Sunday, February 10, 2013

Ms. Amidey's Sour Cream Chocolate Cake

First of all... Christina... look how obedient I am!!  We just got out of church 40 minutes ago!!

I got this recipe from my daughters dance teacher Ms. Amidey.  It's moist and delicious, decadent and naughty... I promise this frosting will make you say bad words.

The Cake
Beat together:
1 cup softened butter
2 cups brown sugar
1 cup sugar

Then add:
1 1/3 cups HOT water from the tap
Beat some more...
Add:
4 eggs
1 TB vanilla
1 1/3 cups sour cream
2 3/4 cup flour
2 tsp baking soda
1/2 tsp salt and
1 cup cocoa.

Pour into a large Pam sprayed sheet cake pan.
Bake at 350* for 20 minutes.

The Frosting
Melt:
1/2 cup butter
Beat in:
12 TB cocoa
Add:
4 to 6 cups powdered sugar
2/3 cup sour cream and
1 tsp vanilla.

(Amidey said you can half this recipe for a 9 by 13 or 2 round cake pans - I think she said the cooking time is 15 to 20 minutes.)

Please make this cake... you will feel happy and proud... and a little bit naughty - Just in time for Valentines Day!!!

Tuesday, January 8, 2013

Tilapia Parmesan

I had frozen tilapia fillets in my fridge and wanted to cook them without just using a premade sauce. I searched allrecipes and found this winner. Brent loved it! I am always thrilled and surprised when that happens. :) I only wanted to do 4 fillets and made the whole recipe. It was plenty to go around. Definitely wrap your pan in aluminum foil.

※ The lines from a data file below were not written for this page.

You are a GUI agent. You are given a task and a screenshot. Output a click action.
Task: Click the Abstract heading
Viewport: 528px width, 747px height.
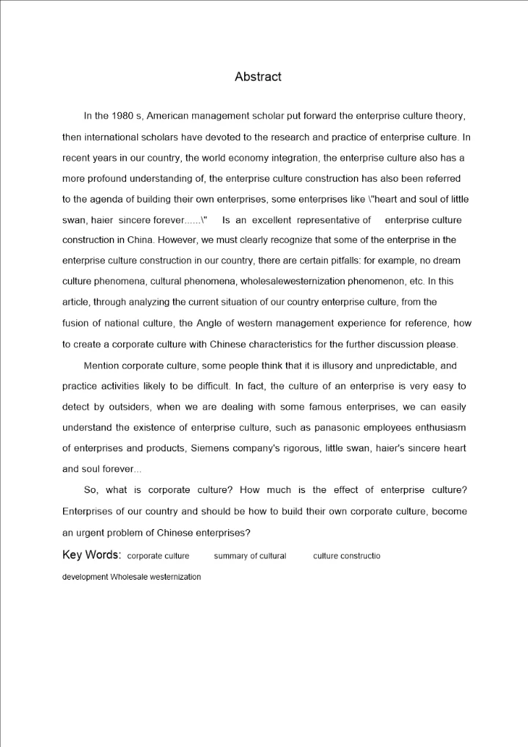click(257, 76)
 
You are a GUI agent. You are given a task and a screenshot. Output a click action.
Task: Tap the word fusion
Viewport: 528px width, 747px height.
click(77, 323)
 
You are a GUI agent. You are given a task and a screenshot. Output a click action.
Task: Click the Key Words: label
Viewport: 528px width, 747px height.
click(92, 555)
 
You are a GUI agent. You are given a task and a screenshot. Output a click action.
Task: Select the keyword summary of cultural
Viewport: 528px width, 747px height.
click(249, 556)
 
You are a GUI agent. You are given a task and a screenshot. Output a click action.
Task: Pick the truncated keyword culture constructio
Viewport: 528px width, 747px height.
click(346, 556)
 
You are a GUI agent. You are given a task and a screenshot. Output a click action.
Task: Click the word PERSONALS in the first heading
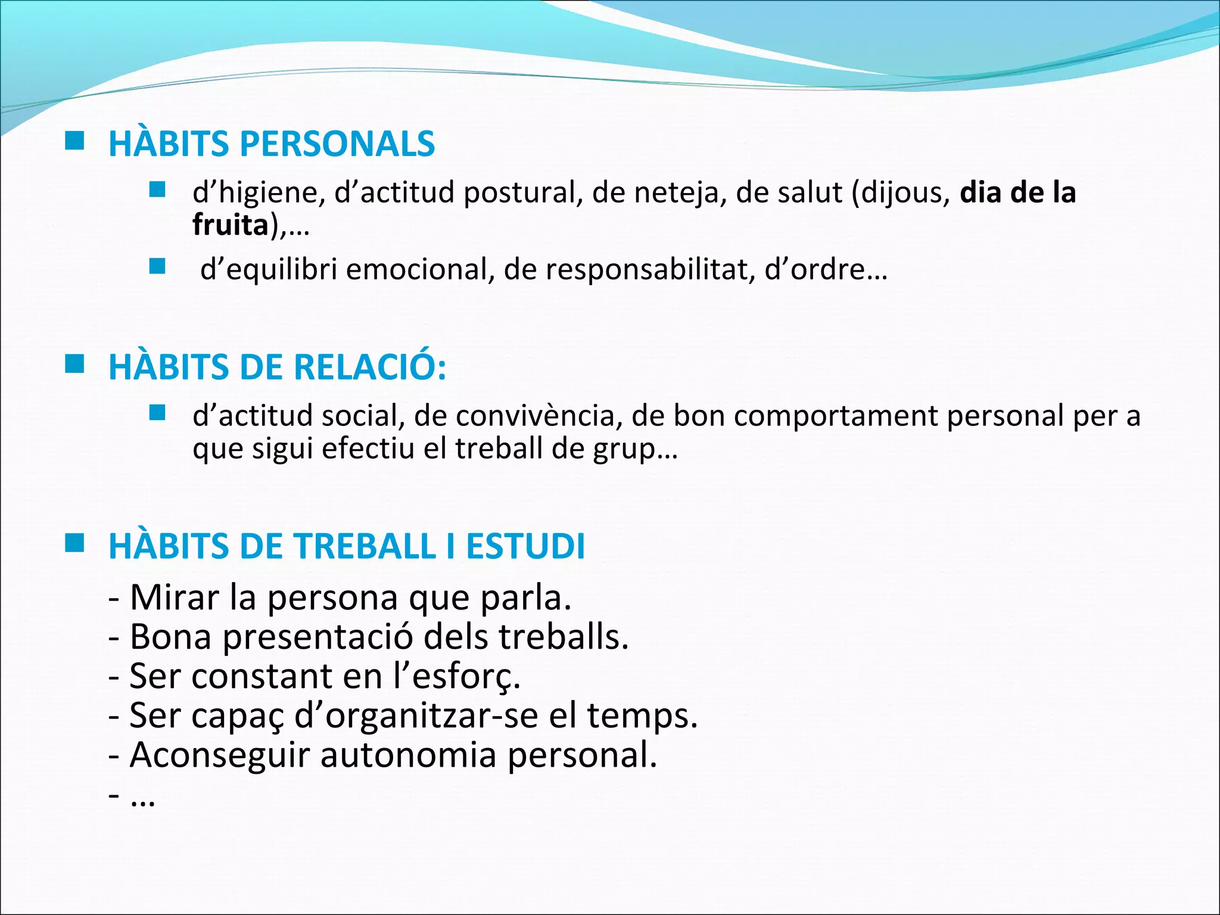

Also, my broiler doesn't work so I baked the fillets without the sauce for 15 minutes at 450 and then spread the sauce for the last couple of minutes until it browned.


Ingredients:
1/2 cup Parmesan cheese
1/8 cup butter, softened
3 tablespoons light mayonnaise
2 tablespoons fresh lemon juice
1/4 teaspoon dried basil
   
1/4 teaspoon ground black pepper
1/8 teaspoon onion powder
1/8 teaspoon celery salt
2 pounds tilapia fillets
Directions:
1.     Preheat oven broiler. Grease broiling pan or line with aluminum foil.
2.     Mix Parmesan cheese, butter, mayonnaise, and lemon juice together in a small bowl. Season with dried basil, pepper, onion powder, and celery salt. Mix well and set aside. Arrange fillets in a single layer on prepared pan.
3.     Broil a few inches from the heat for 2 to 3 minutes. Flip fillets over and broil for 2 or 3 minutes more. Remove fillets from oven and cover with Parmesan mixture on top side. Broil until fish flakes easily with a fork, about 2 minutes.